Look through the entries for the line containing "The width and". Then output that line and every line after it, exactly, to the end.

** THE DATA follows **

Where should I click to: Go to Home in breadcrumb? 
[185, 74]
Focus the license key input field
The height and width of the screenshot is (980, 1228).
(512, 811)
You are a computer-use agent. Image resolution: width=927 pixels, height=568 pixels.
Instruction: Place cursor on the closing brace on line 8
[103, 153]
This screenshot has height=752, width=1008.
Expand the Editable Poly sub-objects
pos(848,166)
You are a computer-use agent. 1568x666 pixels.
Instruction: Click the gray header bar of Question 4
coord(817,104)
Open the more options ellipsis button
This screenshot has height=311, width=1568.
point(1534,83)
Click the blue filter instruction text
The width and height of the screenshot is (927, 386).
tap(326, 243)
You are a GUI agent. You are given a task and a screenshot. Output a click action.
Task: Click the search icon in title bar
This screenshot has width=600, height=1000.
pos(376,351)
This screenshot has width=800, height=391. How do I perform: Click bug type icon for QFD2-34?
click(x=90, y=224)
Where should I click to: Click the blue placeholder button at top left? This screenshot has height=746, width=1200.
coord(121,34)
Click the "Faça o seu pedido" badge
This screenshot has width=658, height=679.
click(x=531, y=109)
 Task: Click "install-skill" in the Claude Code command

** End of THE DATA **

→ TASK OUTPUT:
The width and height of the screenshot is (927, 386).
tap(326, 243)
You are a GUI agent. You are given a task and a screenshot. Output a click action.
Task: Click the search icon in title bar
This screenshot has width=600, height=1000.
pos(376,351)
This screenshot has width=800, height=391. How do I perform: Click bug type icon for QFD2-34?
click(x=90, y=224)
Where should I click to: Click the blue placeholder button at top left? This screenshot has height=746, width=1200.
coord(121,34)
Click the "Faça o seu pedido" badge
This screenshot has width=658, height=679.
click(x=531, y=109)
 Task: Click "install-skill" in the Claude Code command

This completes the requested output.